The reality is that numbers like this don't tell us anything worthwhile. They don't tell us how many times a game has been illegally downloaded, beyond "quite a few times". More importantly, rough estimates gleaned by watching bits of data move between IP addresses tell us nothing about the people doing the downloading - about their motivations, their finances, their locations. There's not even the shadow of an attempt to glean more granular data, and nothing upon which to base such an attempt. We don't know how many of those downloaded games went into the hands of children, how many to adults. How many of those who downloaded had credit cards that could be used to buy the game legally online? How many lived in territories where they couldn't access it? Indeed, never mind this kind of detailed information - how many pirated copies of the game were actually installed, and how many still languish, untouched, on the hard drives of compulsive digital media hoarders?
Iwinski and his company understands his job is not to wage war on the pirates, it's to nurture and grow the audience of a million paying customers
I'm not saying that those factors materially impact on the piracy figures - I'm simply saying that I don't know the answer to those questions, and no matter who you are, nor do you. As such, phrases like "lost sales" or "lost revenue" are next to meaningless; they're statements of ideology and PR rather than statements of fact. Of course it's annoying to see work you've done being passed around for free, but if you're in the business of content creation, your job involves rising above the natural gut reaction of "those thieving bastards!" and thinking about how to approach this market reality in a way that secures your livelihood.
This is why it's so exasperating to see self-styled captains of our industry who still haven't moved past spouting off ideological tirades against piracy. Yes, it's illegal, and yes it's wrong, but it happens and it's your job to find a way to adapt your business to cope with that. In a digital world, the unit cost of items which are free to duplicate tends towards zero. That's a flat reality, and your wailing and gnashing of teeth singles you out as nothing more than a dinosaur who doesn't have the imagination to see past that reality. The thing you ought to be scared of isn't the pirates - it's the fact that our industry also has lots of small, intelligent mammals running around, with clever ideas and brilliant insight, and they'll be happy to inherit the world when you're extinct.

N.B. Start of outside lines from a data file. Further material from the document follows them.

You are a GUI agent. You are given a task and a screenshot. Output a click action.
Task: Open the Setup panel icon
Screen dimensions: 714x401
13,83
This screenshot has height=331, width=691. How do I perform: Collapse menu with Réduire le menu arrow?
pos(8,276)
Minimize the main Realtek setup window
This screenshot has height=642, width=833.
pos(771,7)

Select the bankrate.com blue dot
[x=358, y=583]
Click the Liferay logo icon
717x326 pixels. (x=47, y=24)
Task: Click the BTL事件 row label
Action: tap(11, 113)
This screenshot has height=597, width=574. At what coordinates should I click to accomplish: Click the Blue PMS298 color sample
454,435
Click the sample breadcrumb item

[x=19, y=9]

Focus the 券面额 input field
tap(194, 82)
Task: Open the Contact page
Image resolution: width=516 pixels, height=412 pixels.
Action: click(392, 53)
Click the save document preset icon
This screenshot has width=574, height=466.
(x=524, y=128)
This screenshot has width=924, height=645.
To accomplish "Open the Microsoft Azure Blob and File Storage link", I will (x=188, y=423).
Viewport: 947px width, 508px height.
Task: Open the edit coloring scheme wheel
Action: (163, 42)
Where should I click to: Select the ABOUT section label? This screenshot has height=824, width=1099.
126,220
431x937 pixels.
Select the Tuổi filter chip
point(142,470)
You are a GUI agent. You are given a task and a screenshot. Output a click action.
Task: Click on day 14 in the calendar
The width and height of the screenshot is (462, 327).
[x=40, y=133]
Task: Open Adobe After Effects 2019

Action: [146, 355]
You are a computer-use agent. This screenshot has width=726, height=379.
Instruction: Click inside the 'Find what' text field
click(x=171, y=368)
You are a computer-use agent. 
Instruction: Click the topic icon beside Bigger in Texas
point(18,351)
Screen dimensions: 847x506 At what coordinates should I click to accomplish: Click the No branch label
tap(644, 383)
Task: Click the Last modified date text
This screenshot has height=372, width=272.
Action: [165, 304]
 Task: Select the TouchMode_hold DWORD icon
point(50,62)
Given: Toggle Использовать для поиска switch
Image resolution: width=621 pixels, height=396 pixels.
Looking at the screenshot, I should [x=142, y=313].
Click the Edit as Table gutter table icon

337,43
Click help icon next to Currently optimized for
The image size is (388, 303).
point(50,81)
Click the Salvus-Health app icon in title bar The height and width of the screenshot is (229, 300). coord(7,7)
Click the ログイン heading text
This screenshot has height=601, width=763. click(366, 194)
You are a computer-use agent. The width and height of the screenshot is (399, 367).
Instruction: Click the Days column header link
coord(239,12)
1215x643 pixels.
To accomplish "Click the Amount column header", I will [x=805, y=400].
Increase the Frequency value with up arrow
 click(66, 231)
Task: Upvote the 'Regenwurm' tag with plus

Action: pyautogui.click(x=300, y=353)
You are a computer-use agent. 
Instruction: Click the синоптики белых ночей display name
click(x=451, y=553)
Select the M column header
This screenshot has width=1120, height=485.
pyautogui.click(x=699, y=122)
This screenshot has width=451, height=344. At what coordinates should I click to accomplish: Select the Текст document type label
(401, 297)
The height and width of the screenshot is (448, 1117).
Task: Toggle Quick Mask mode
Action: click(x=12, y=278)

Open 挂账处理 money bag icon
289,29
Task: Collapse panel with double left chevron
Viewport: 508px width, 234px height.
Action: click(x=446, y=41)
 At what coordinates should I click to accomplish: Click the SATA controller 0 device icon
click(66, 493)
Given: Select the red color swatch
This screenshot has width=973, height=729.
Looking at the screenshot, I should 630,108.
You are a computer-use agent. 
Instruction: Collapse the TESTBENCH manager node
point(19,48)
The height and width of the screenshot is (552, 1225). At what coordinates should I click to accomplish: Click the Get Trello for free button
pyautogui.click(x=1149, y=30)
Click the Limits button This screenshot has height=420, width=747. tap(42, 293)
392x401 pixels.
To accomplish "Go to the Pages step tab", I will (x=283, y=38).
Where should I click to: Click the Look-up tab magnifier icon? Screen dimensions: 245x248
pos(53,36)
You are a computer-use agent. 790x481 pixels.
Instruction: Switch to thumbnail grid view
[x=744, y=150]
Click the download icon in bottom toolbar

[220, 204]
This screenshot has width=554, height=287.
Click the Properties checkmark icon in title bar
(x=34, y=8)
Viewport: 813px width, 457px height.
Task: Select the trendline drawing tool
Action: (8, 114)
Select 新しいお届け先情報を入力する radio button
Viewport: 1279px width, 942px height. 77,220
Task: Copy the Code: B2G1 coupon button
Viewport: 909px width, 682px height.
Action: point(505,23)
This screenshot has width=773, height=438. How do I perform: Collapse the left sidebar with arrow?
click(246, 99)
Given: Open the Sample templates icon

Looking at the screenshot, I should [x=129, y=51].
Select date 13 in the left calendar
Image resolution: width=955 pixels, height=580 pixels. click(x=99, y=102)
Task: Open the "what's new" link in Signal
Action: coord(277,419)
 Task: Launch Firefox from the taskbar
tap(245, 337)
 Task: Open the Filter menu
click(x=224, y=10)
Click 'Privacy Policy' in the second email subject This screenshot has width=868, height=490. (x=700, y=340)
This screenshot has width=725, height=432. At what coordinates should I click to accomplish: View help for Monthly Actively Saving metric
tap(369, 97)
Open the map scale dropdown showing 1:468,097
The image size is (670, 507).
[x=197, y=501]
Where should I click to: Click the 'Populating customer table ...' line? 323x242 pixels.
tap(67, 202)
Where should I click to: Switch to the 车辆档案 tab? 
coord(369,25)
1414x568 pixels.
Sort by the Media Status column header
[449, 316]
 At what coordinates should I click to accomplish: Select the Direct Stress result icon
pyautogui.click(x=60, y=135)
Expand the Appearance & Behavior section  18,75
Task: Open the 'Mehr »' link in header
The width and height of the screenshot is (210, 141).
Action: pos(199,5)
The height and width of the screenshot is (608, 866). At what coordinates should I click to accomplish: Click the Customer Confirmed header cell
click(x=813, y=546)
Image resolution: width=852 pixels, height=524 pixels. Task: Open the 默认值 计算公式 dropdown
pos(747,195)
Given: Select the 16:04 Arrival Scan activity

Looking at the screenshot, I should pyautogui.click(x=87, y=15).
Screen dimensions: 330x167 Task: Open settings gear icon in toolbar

Iwinski and his company, happily, are among the mammals. Faced with 4.5 million pirates (maybe, possibly, who knows?) and a million paying customers, he understands his job better than countless others in the games industry do - it's not to wage war on the pirates, it's to nurture and grow the audience of a million paying customers. DRM, which hurts customers and is easily bypassed by pirates, is dispensed with. Ideas which add value to the game for the people who love it - collector's items, special editions, and so on - are promoted. Spending time hating the people who steal your game detracts from the amount of time you have to love the people who paid for it. CD Project RED gets that. So many others in our business have so very much to learn from them.